= Fanny Price-Gwynne =

Welsh novelist and artist (1819–1901)

Fanny Price-Gwynne (née Price; 1819 - 14 May 1901) was a Welsh novelist, artist, composer, poet and philanthropist. She was a prominent figure in Victorian society, born in the Pembrokeshire town of Tenby. From childhood, Fanny Price had a love of the sea, largely because her father was a Royal Navy master and a trustee of the Tenby charities. He also served the management of the Royal National Lifeboat Institution, and put the first tide tables in the Tenby Observer newspaper. Her mother worked as the local correspondent for the Carmarthen Journal newspaper, and therefore likely encouraged her daughter to take up writing herself.

Her first three novels were guidebooks of Tenby to support tourism: Sketches of Tenby and its Neighbourhood (1846), Allen's Guide to Tenby, and A Guide to Tenby (1869). Other books included the anthology The Tenby Souvenir (1870). In 1845, she married the practising lawyer John Gwynne, one half of the partnership Messrs. Gwynne and Stokes (the other half being William Rees Stokes). Their partnership and marriage gave Fanny a secure financial base in order to continue living her privileged lifestyle. John may have encouraged Fanny's work behind the scenes. After her father died, Fanny stopped writing and started supporting charitable activities. John joined the committee of a cottage hospital in 1870 and Fanny supplied the hospital with a kitchen. They were eager to support any activities that improved Tenby. She served at least 5 years as the Honorary Agent of the Tenby branch of the Shipwrecked Mariners Society and launched an appeal for the distressed fishermen—she distributed collectable coupons that obtained bread and groceries.

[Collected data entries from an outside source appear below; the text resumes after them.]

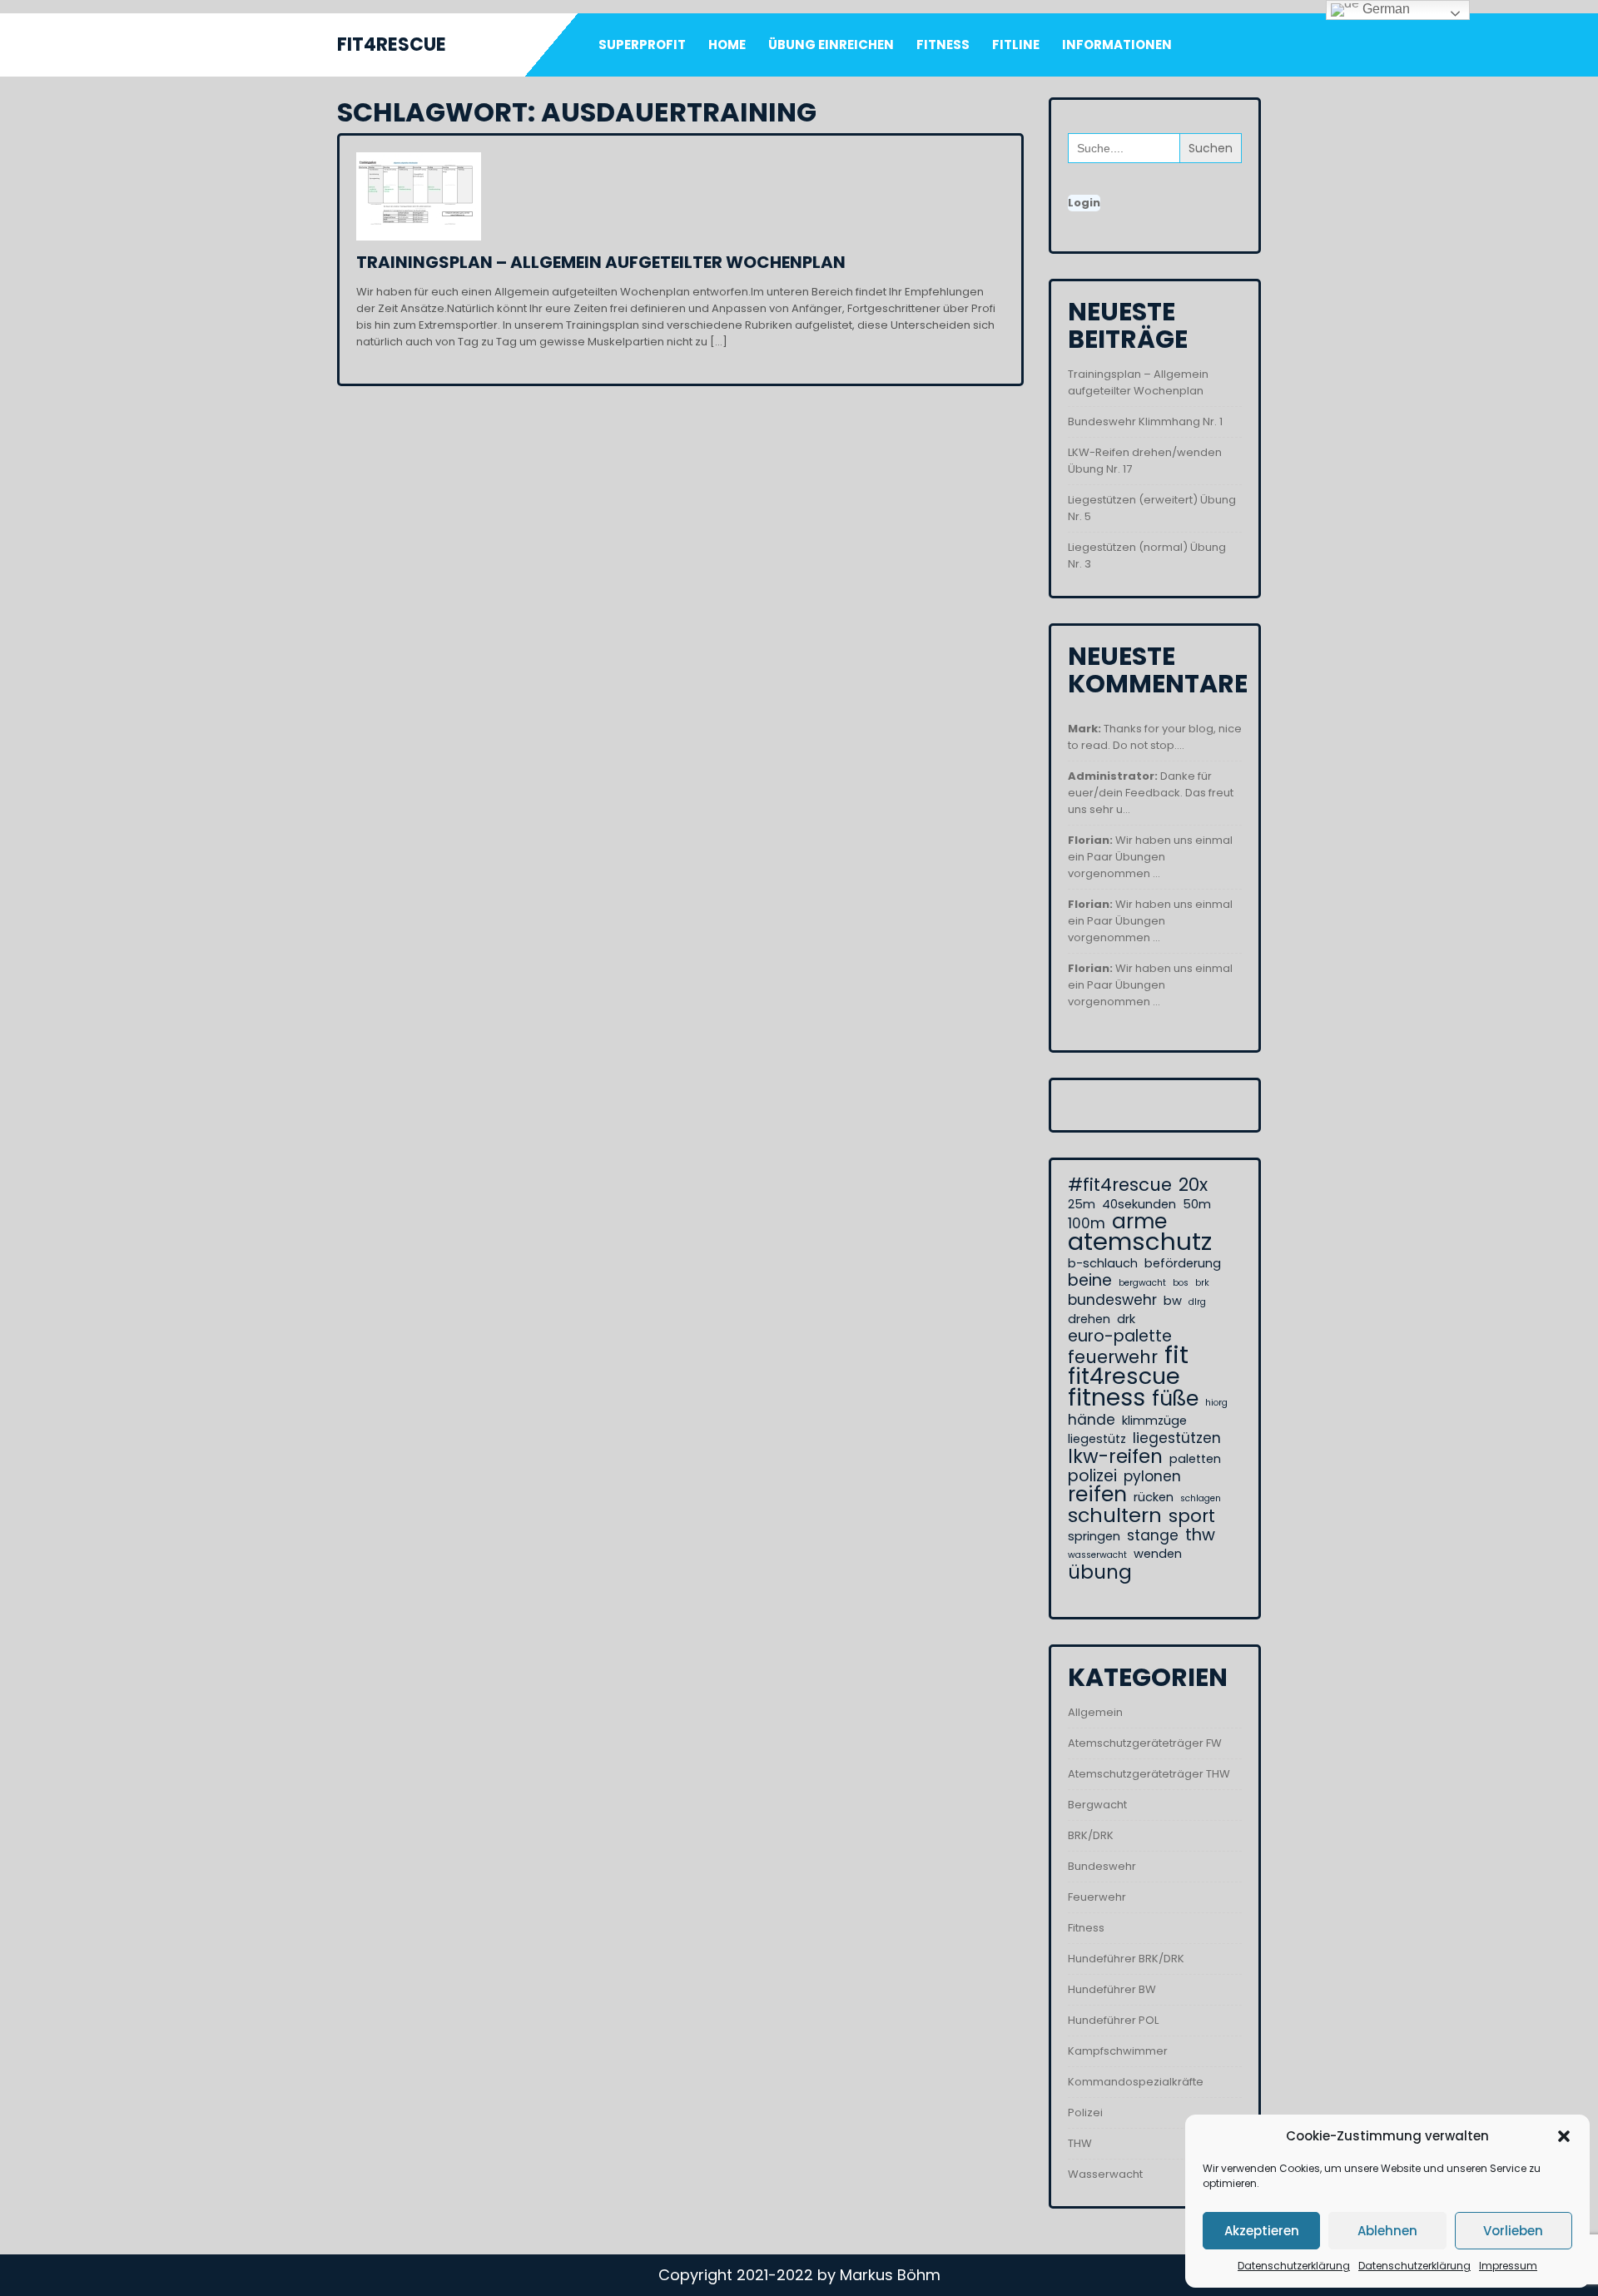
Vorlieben (1513, 2230)
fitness (1106, 1397)
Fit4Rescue (391, 44)
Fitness (943, 44)
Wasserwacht (1105, 2174)
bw (1173, 1300)
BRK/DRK (1091, 1835)
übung (1100, 1572)
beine (1090, 1280)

After John died in 1880, Fanny withdrew from society for the most part. She had numerous houses left available at St. Julian Street and Bridge Street, such as St. Julian House, where she and her late husband had enjoyed a comfortable life. Later In life, Fanny suffered because her servant was neglectful. After the public investigated the neglect, Fanny was entrusted to the care of Dr. Hamilton. She died aged 82 on 14 May 1901. Some of her artworks are held by Tenby Museum.